# EXTRAIT DE PAGE:

—————

1°) ALORS D'UNE PART QUE lorsque le Fonds de garantie des victimes des actes de terrorisme et d'autres infractions agit sur le fondement de l'article 706-3 du code de procédure pénale, le caractère autonome de la détermination de l'indemnité fait obstacle à l'exercice du recours subrogatoire prévu par ces dispositions sur le fondement du jugement rendu par la juridiction répressive ; qu'en jugeant que le FGTI pouvait pratiquer une saisie-attribution en vertu du titre exécutoire que constitue l'arrêt rendu contradictoirement sur intérêts civils, la cour d'appel a violé les dispositions susvisées, ensemble l'article 706-11 du code de procédure pénale et l'article L 111-2 du code des procédures civiles d'exécution ;

2°) ALORS AU DEMEURANT QUE l'indemnisation des parties civiles concernées par les condamnations inscrites à l'écrou est assurée sur la première part du compte nominatif institué par l'article D 320-1 du code de procédure pénale ; qu'en rejetant la demande de mainlevée de la saisie pratiquée sur la part disponible de ce compte par le Fonds de garantie des victimes des actes de terrorisme et d'autres infractions, la cour d'appel a violé ces dispositions, ensemble l'article D 325 du même code ;

3°) ALORS EN OUTRE QUE toutes les sommes qui échoient aux détenus ont un caractère alimentaire, dans la mesure dans la limite mensuelle de 200 € et de 400 € à l'occasion des fêtes de fin d'année ; qu'en validant la saisie-attribution de la totalité de la somme de 17 624,65 € correspondant à la part disponible du compte nominatif du détenu, la cour d'appel a violé l'article D 320 du code de procédure pénale ;

4°) ALORS SUBSIDIAIREMENT QU'en validant la saisie-attribution de la totalité de la somme de 17 624,65 € correspondant à la part disponible du compte nominatif du détenu, ne lui laissant que son pécule de libération de 1 702 €, la cour d'appel a porté une atteinte disproportionnée à ses chances de réinsertion et à son droit de propriété tel qu'il est protégé par l'article 17 de la Déclaration de 1789.

—————

# INFORMATIONS FOURNIES:
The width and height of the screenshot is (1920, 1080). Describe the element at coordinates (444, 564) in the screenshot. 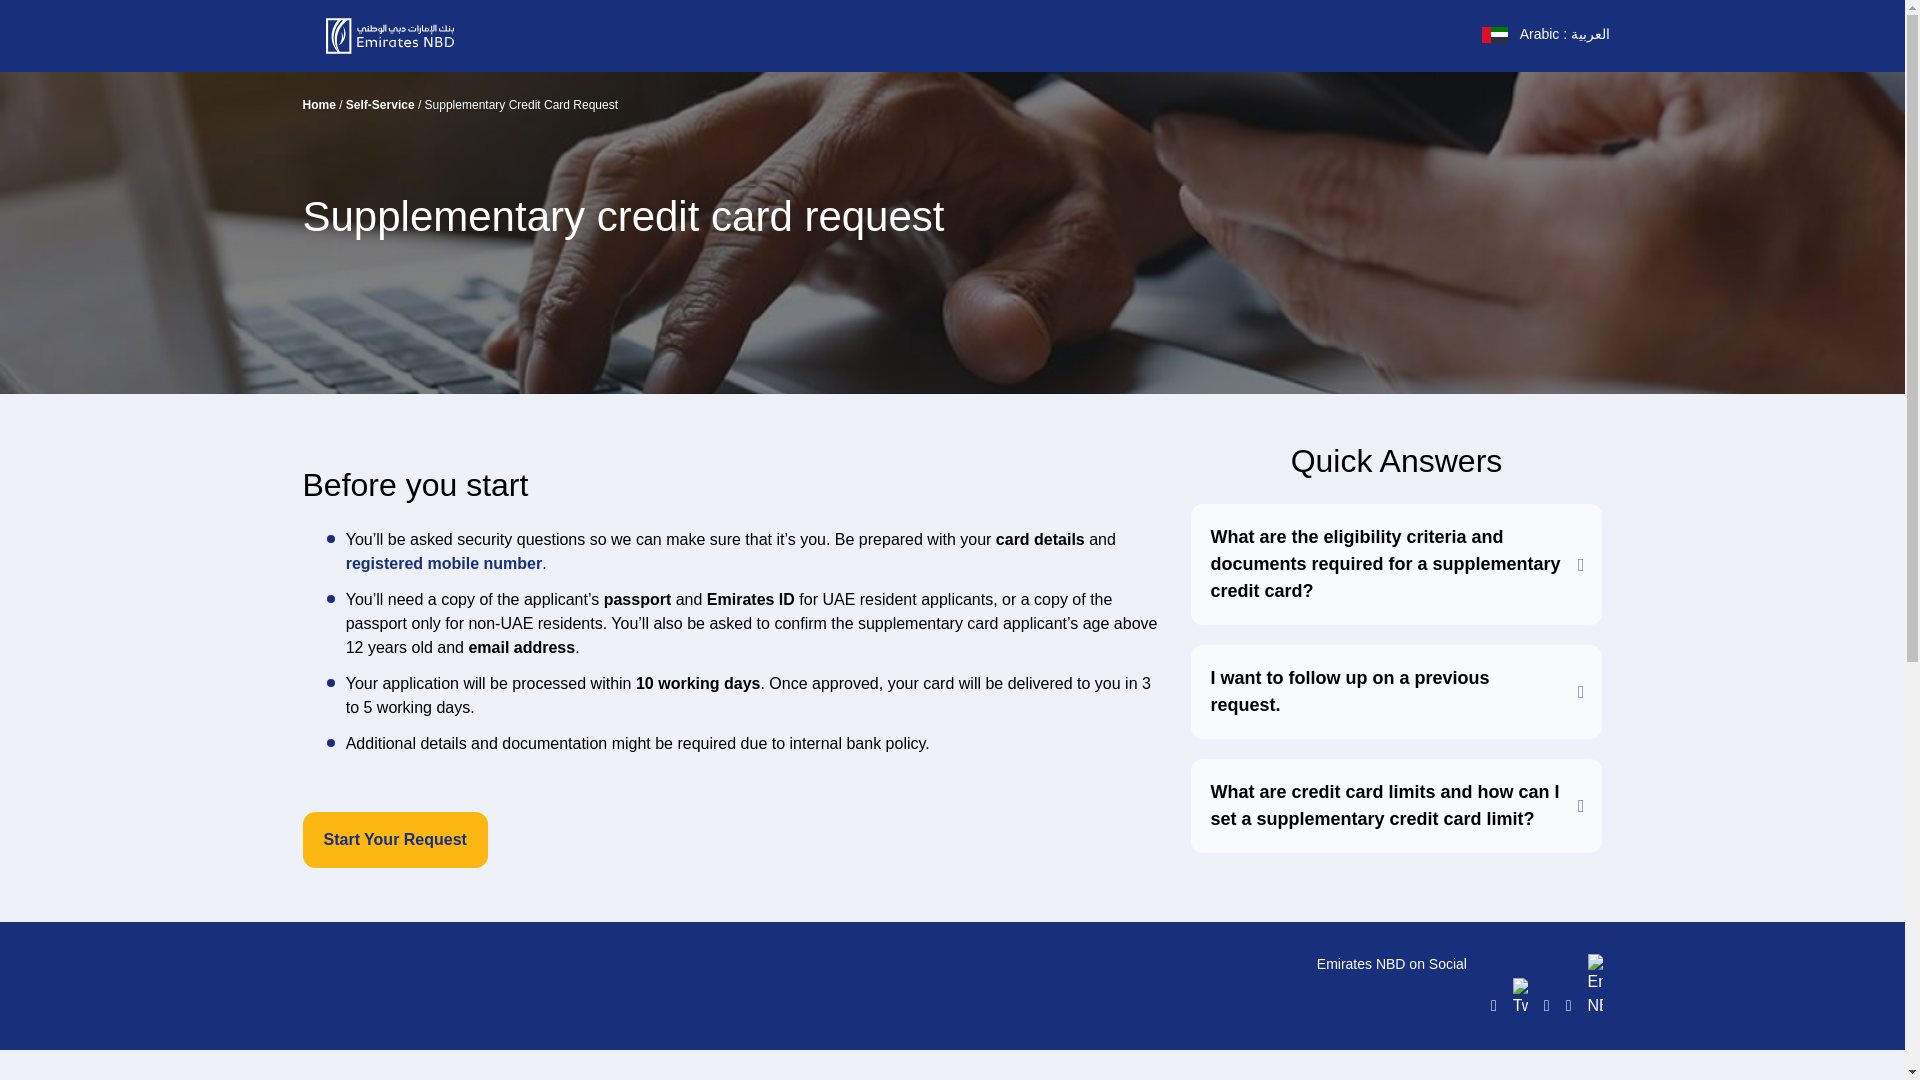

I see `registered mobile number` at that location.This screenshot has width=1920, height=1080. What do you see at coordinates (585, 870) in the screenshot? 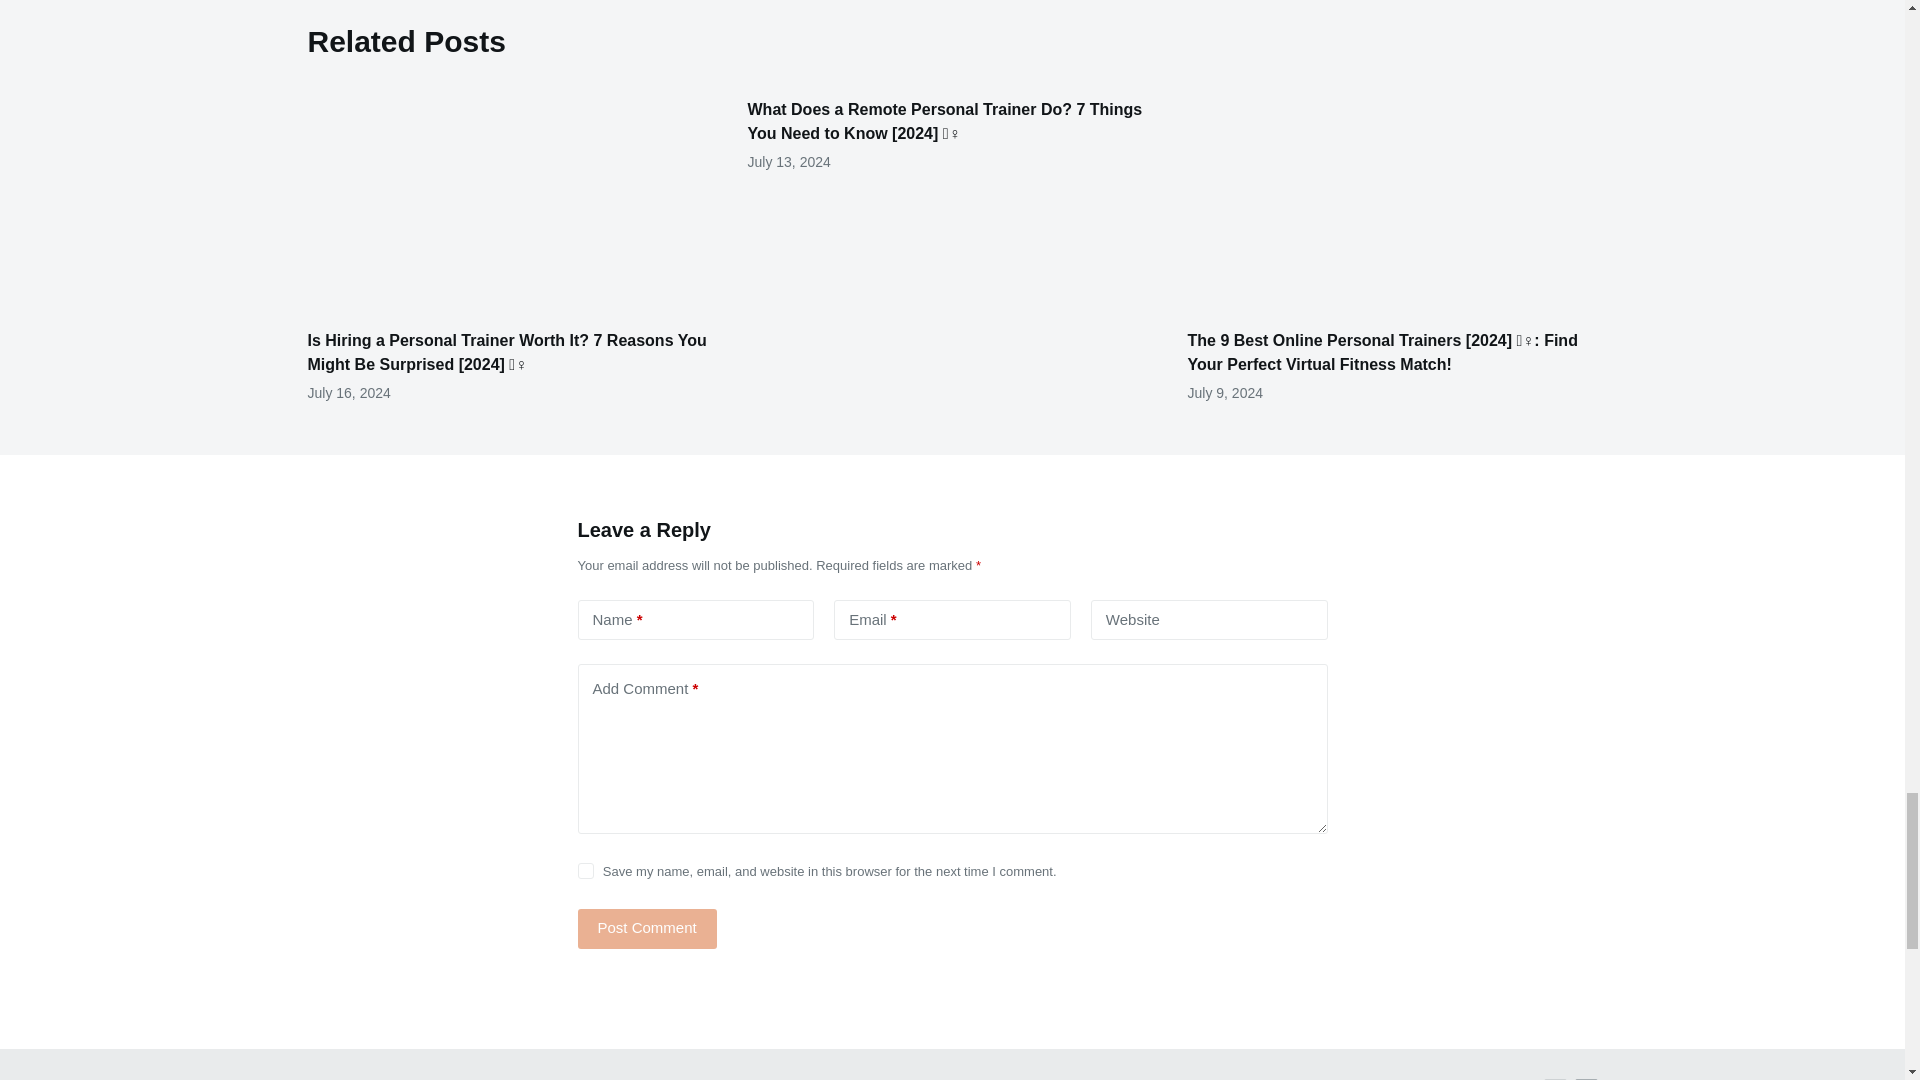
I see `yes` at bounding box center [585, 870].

—————

Reproduisez le passage de l'extrait sur la saisie du compte du détenu qui commence par « 4°) ALORS SUBSIDIAIREMENT » et se poursuit jusqu'à « Déclaration de 1789. ».

# RÉPONSE RÉDIGÉE:
4°) ALORS SUBSIDIAIREMENT QU'en validant la saisie-attribution de la totalité de la somme de 17 624,65 € correspondant à la part disponible du compte nominatif du détenu, ne lui laissant que son pécule de libération de 1 702 €, la cour d'appel a porté une atteinte disproportionnée à ses chances de réinsertion et à son droit de propriété tel qu'il est protégé par l'article 17 de la Déclaration de 1789.